- **Task objective**
Can you write every line out again, starting at the beginning of the items and ending at the line that contains "coord(406,160)", with the requests included and -32 added to each coordinate number in the answers?

______________________________

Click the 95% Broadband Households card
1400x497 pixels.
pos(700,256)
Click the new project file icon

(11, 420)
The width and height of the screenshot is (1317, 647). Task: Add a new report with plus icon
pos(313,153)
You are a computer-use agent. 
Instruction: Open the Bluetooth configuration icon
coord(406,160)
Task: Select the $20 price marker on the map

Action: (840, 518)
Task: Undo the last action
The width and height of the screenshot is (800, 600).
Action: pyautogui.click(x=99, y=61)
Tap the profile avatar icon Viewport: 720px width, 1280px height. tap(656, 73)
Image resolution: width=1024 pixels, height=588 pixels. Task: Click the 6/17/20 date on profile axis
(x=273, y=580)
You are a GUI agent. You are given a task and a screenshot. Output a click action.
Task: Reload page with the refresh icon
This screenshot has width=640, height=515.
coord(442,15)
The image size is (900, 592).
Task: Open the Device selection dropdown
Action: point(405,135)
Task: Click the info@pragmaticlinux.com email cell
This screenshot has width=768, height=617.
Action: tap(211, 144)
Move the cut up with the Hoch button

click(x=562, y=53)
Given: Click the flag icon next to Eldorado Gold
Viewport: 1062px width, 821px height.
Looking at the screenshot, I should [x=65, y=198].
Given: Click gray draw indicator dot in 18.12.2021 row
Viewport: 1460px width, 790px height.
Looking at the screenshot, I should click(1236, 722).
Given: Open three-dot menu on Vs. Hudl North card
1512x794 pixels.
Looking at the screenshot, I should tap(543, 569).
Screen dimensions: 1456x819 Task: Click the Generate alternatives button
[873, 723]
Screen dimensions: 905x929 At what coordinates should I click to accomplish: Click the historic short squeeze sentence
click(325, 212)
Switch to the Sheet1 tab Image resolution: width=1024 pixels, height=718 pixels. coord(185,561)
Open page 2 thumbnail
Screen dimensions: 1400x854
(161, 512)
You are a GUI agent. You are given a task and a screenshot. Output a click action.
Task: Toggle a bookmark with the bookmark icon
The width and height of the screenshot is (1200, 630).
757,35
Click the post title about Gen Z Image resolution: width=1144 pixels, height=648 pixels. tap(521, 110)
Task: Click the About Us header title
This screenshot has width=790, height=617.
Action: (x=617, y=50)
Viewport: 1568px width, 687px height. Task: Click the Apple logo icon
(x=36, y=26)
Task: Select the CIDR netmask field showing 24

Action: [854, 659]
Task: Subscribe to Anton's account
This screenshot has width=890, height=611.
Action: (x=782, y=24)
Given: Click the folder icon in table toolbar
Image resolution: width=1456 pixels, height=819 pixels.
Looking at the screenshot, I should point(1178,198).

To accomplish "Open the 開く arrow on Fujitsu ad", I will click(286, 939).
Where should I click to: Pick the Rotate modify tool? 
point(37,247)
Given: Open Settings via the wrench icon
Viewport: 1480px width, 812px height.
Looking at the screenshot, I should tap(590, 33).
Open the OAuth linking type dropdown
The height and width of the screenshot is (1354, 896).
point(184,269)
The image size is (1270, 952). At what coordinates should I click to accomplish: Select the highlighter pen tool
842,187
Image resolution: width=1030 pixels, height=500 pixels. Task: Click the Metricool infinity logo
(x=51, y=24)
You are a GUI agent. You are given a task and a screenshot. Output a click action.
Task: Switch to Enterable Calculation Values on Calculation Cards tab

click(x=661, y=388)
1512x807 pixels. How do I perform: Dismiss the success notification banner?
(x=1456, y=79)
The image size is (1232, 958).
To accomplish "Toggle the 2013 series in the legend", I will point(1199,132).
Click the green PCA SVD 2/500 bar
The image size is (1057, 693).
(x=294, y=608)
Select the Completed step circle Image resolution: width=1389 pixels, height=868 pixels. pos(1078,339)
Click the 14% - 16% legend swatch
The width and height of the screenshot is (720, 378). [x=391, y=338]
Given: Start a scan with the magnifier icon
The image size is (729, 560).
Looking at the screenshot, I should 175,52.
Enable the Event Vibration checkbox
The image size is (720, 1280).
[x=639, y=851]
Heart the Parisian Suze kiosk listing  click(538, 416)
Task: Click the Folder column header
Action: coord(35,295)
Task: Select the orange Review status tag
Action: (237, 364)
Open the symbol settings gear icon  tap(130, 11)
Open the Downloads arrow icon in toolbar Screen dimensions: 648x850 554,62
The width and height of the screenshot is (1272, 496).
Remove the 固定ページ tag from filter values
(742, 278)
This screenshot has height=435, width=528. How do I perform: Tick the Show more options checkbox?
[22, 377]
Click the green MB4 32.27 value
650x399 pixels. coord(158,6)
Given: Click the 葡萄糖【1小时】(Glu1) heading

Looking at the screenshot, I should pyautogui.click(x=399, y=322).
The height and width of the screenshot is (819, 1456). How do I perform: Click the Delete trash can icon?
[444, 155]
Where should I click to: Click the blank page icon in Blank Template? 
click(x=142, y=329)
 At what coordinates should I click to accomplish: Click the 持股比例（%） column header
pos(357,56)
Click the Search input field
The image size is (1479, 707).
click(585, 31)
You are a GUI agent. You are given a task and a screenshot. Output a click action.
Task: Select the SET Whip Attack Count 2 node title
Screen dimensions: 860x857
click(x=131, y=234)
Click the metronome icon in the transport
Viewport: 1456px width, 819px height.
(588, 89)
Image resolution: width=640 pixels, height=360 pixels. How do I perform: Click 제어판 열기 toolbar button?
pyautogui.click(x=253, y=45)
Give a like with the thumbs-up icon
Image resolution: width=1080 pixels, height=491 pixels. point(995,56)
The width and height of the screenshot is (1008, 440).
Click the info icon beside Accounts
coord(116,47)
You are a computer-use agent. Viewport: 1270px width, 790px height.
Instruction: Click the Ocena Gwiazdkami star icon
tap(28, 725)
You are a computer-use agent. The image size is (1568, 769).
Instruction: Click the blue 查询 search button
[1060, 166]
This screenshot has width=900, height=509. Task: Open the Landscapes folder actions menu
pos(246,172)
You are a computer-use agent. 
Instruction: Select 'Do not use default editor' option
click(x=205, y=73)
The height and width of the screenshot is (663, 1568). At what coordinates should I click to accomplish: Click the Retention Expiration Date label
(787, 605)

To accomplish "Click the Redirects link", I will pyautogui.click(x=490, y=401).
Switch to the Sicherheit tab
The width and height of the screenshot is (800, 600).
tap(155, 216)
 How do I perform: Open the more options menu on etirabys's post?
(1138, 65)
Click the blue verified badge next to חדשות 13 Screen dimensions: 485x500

______________________________

- **Output of the task**
Click the 95% Broadband Households card
1400x497 pixels.
pos(668,224)
Click the new project file icon

(-21, 388)
The width and height of the screenshot is (1317, 647). Task: Add a new report with plus icon
pos(281,121)
You are a computer-use agent. 
Instruction: Open the Bluetooth configuration icon
coord(374,128)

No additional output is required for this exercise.